Camille-Léopold Cabaillot was born on September 8, 1839, in Paris. His father, Louis Simon Cabaillot (1808-1885) was a Parisian painter known for his genre scenes of children in a naïve style and signed under the pseudonym Louis Lassalle. Camille-Léopold Cabaillot adopted the pseudonym by adding it to his birth name, thus recalling their filiation while distinguishing himself from his father.

After an initial apprenticeship with his father, Cabaillot-Lassalle took lessons from Pierre Édouard Frère (1819-1886) at the Écouen painters' colony. He specialized in interior genre scenes, depicting young bourgeois women and their children in their domestic activities.

== Works ==
These depictions of refined interiors, both intimate and mundane, were extremely popular in the second half of the nineteenth century in Europe and the United States. Individual and family portraits were commissioned by high society, as the Belle Époque corresponded to the golden age of the bourgeoisie, a relatively peaceful and stable period between the great European nations and multiple innovations in industry and technology bringing further improvement to the standard of living of high society.
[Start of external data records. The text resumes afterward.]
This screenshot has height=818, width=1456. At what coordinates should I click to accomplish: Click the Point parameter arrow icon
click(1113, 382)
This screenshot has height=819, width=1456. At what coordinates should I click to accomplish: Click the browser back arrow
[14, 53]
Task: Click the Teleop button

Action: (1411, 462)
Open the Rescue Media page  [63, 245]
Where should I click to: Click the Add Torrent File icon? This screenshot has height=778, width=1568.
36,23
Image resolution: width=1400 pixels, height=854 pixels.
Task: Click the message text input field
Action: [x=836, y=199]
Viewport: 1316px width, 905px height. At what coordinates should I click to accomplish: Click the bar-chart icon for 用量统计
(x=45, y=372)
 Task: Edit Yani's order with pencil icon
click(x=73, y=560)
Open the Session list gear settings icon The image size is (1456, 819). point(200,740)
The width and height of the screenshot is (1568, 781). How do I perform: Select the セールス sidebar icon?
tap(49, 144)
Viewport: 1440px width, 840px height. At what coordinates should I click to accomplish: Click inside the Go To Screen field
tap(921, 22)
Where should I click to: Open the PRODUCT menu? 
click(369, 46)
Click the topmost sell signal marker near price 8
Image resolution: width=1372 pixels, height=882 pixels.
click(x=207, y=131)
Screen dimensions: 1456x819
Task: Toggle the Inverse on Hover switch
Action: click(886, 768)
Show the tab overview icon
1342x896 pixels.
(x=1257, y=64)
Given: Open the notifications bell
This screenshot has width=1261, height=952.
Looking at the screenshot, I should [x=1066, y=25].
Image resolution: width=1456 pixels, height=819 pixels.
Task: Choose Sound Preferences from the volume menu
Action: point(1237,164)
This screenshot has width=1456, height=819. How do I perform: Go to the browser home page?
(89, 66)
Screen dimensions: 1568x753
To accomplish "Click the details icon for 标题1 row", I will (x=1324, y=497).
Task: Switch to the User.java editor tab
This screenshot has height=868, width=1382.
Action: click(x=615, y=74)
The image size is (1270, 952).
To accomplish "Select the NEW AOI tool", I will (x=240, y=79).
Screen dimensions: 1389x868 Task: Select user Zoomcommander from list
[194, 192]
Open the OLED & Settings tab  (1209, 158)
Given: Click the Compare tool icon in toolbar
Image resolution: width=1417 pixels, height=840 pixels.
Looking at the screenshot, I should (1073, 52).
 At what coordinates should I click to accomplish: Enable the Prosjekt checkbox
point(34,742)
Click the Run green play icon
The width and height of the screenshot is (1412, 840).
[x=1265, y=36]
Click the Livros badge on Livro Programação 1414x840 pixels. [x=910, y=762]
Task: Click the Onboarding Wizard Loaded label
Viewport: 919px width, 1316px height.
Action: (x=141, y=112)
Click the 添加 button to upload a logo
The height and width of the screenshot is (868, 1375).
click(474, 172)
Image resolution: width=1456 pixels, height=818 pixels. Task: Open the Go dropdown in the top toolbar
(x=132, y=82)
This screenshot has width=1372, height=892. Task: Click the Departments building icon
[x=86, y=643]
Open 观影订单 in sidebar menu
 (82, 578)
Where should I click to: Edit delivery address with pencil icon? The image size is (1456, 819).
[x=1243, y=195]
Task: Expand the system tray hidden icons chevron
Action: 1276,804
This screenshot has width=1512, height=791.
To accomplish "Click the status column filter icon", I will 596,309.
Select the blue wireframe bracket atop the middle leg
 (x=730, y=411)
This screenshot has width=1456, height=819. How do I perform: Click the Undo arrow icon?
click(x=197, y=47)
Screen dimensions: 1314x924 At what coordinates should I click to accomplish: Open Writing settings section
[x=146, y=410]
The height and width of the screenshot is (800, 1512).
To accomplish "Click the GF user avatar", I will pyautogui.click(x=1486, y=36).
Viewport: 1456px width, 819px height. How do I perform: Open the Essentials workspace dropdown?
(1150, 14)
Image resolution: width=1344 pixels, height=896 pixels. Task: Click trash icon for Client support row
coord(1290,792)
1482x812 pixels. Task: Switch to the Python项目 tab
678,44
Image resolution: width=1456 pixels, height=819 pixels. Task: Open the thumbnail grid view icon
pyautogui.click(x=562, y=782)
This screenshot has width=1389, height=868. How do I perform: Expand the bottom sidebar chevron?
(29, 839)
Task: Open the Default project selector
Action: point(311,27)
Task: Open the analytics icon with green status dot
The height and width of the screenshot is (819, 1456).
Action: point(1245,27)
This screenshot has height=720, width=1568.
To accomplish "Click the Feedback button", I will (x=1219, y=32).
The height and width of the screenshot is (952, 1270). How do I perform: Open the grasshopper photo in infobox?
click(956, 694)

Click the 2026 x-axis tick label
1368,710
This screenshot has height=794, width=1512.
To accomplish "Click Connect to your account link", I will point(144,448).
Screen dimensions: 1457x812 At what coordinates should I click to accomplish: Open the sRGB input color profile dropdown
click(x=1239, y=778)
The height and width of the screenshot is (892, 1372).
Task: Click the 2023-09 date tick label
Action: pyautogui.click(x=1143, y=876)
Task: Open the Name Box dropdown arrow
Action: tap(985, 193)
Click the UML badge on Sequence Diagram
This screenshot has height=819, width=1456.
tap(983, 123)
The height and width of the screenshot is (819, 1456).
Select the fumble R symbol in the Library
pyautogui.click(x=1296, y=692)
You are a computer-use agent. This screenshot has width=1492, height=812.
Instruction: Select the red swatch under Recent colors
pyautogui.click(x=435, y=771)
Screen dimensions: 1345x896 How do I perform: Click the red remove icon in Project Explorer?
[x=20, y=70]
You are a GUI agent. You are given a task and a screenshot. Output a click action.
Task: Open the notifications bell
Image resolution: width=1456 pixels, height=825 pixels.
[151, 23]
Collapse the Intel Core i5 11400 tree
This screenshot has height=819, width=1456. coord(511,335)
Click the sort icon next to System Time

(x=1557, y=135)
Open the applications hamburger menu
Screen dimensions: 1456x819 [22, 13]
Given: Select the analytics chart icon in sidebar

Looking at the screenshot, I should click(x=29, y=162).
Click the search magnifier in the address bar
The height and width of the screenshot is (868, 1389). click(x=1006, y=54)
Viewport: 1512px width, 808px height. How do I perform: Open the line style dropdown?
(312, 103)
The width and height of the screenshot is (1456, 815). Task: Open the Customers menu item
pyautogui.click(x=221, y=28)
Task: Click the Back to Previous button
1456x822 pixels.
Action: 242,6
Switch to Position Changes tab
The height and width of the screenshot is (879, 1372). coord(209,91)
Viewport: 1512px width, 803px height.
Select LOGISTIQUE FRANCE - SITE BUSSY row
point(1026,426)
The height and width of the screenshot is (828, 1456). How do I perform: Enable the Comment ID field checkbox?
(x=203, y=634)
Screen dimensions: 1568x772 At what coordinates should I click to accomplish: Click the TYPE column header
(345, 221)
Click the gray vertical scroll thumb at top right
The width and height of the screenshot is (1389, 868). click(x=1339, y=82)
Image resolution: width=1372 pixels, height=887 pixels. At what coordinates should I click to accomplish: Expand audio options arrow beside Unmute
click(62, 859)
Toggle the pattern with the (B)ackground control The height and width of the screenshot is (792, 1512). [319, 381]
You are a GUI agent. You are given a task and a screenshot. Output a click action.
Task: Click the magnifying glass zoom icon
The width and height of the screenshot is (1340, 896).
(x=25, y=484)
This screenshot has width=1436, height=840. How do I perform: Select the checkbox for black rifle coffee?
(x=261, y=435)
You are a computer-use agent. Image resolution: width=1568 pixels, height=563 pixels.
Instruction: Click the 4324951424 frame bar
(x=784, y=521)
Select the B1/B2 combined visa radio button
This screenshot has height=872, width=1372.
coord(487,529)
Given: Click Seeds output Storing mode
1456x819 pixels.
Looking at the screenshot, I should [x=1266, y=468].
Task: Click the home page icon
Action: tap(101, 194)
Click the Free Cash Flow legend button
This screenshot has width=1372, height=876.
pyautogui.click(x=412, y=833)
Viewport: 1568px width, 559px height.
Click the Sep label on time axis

Cabaillot-Lassalle's work is closely related to that of his Belgian contemporary Alfred Stevens, the great successful painter of the Parisian bourgeoisie and the elegant and elaborate fashion of the Second Empire style. While the textures of the fabrics are of a more modest character in Cabaillot-Lassalle, described with less subtlety and detail, there is nevertheless the same attention to the rendering of hands, the opulence of the interior depicted, the atmosphere of luxury expressed by the tapestries, furniture and clothing.

Cabaillot-Lassalle's paintings are generally small and medium-sized, rarely measuring more than 50 cm.